When the board of Gundersen Health System made the far-sighted decision 13 years ago to begin investing in greener energy and operations, it was a bet on the future of our three-state region.

Today, we’re a healthier region because those investments have paid off.

And Gundersen has shown the value of doing good while doing well.

As with any investment, there’s risk.

Gundersen has invested about $40 million in its Envision environmental program.

The La Crosse-based health-care center became the first nationally to become energy independent in 2014. And last month, the dozen or so investments have paid off.

Gundersen says it has reduced environmental emissions and use of fossil fuel while producing a 54% improvement in operating margins.

Gundersen has won acclaim, awards and admiration nationwide for its environmental initiatives, and whether you’re a patient or a business partner, you can be thankful that these nontraditional investments have resulted in a healthier community.

How else can you explain a health-care center in the Upper Midwest becoming a nation leader by harnessing solar power, wind energy, biomass, geothermal and biogas?

“The sustainability project has really informed us on what else we can do on a population health standpoint,” CEO Dr. Scott Rathgaber says. “This isn’t taking care of someone’s broken leg, but it is taking care of the health of the community. This is an example of what health systems should be doing to drive community health.”

The environmental initiatives have included a number of partnerships – from companies that sell wood chips to fire the furnaces (saving $600,000 per year in energy costs), to Organic Valley and a wind-turbine partnership, to working with La Crosse County to tap methane from the county landfill as an energy source, to providing unused cafeteria food to Salvation Army.

It’s a healthy reminder that collaboration pays off.

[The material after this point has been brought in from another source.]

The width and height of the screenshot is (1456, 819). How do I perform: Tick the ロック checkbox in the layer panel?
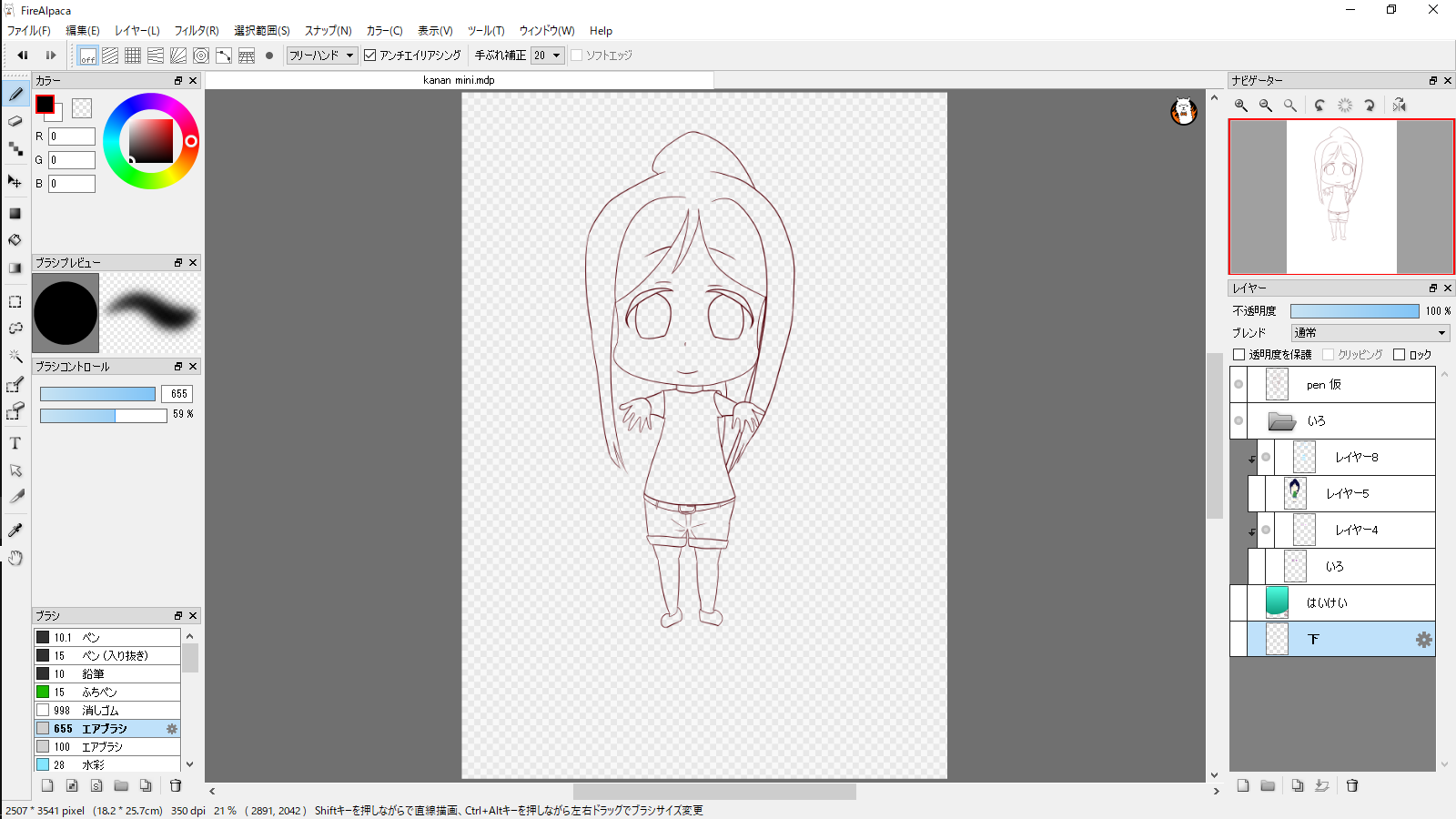(1400, 355)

“A lot of things we want to do from population health aspect we can’t do by ourselves. So we need expertise and community partnerships,” Rathgaber says. “We do that in homelessness, opioid addiction, adverse childhood experiences, so we love having partnerships with those folks who have the knowledge, and we work together with them. That’s the only way we can solve those complex problems.”

Corey Zarecki, director of engineering and operations for Envision, refers to these partnerships as “two-sided green.”

“We were fortunate enough to see the relationship between the environment and the local economy and the health of patients before sustainability was a buzzword.”

As Rathgaber says: “We like partnerships where everybody wins.”

Gundersen’s sustainability success should remind all of us that collaboration can be crucial to reaching the confluence of doing good while doing well.

Our region is blessed with so many examples of teamwork building a stronger region.

And Gundersen has shown that investing in regional partnerships can pay off in many healthy ways.